Esto podría parecer tanto alarde del director como vaguería, ¿pero entonces por qué elige esas secuencias específicas para utilizarlo? Acompañando al avance de los acontecimientos, este montaje sirve para reflejar y señalar la posición de sus personajes, para que veamos quiénes comparten un mismo espacio en el plano visual y emocional en ciertos momentos. 

Si la primera parte de El origen del mal era sutilmente inquietante, su segunda mitad desborda tensión, y está plagada de situaciones tan excéntricas que desembocan en lo hilarante, pero es mejor no profundizar en ninguno de sus giros de guion para no chafar la sorpresa. Sólo resta decir que la fortuna de un hombre es capaz de unir o dividir a su familia de una forma tan realista como dramática.

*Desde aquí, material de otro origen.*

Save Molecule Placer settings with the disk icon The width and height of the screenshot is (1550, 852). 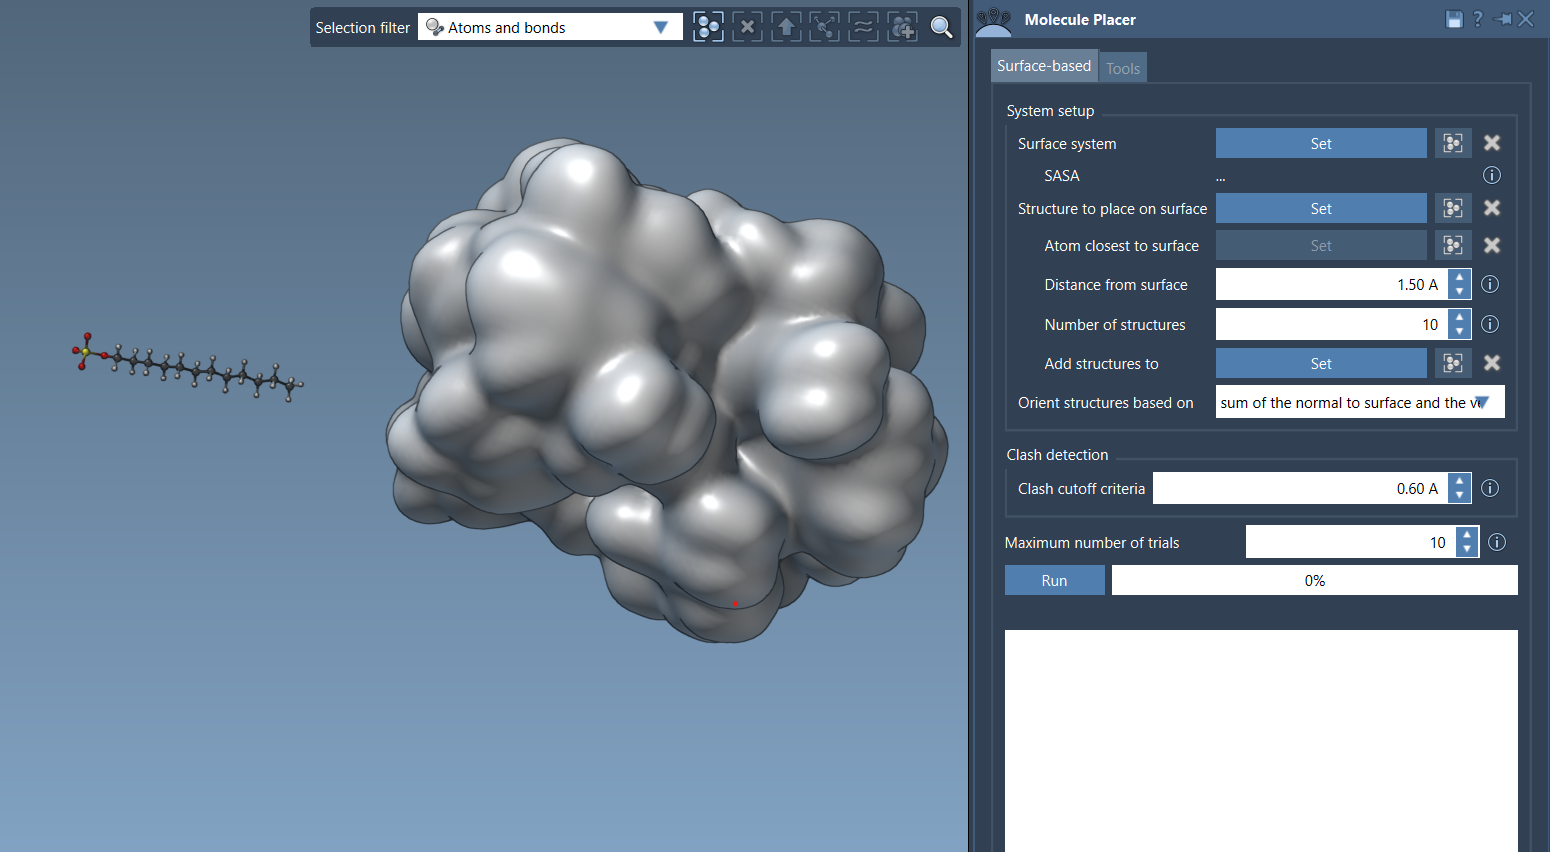point(1454,19)
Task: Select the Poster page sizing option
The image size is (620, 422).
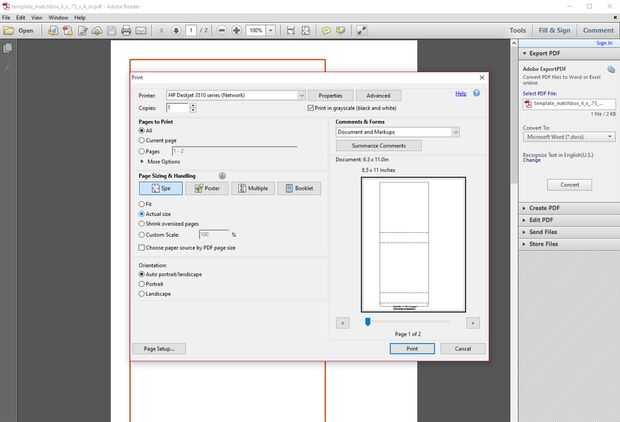Action: pos(207,188)
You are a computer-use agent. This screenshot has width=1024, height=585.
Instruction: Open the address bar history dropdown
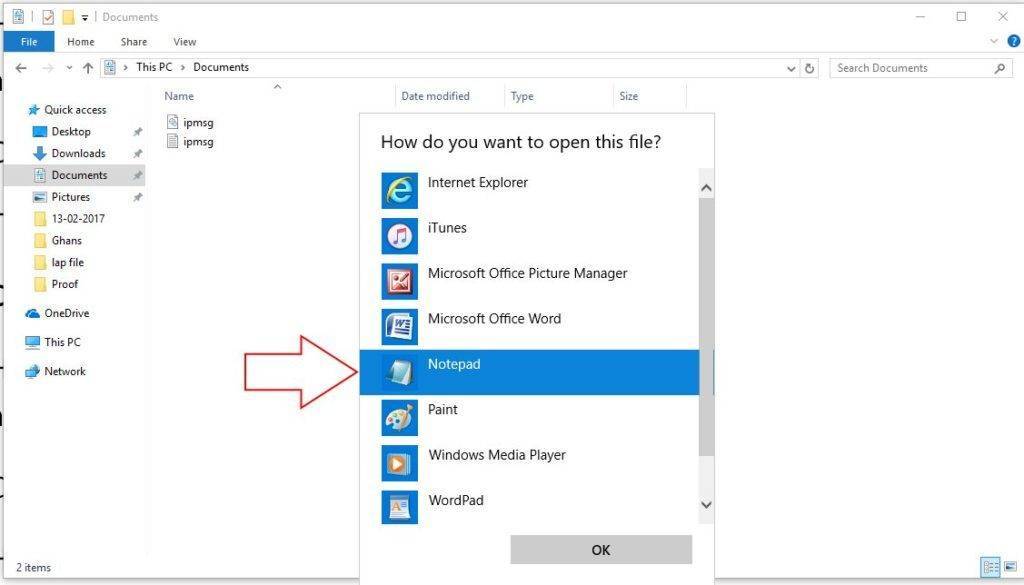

Tras su paso por el Festival de Cine de Venecia, donde casi se alza con el León Queer y el Premio del Público, El origen del mal de Sébastien Marnier se estrena en los cines españoles el próximo viernes 7 de julio.

Valoración

Nota 82

El origen del mal no es una película sobre un reencuentro entre una hija y su padre, es un intrigante drama familiar lleno de secretos, que se va intensificando a medida que avanza el metraje.

Lo mejor

Las dinámicas de sus personajes, que te hacen dudar de todos ellos.

Lo peor

El principio es un poco lento y puede confundir.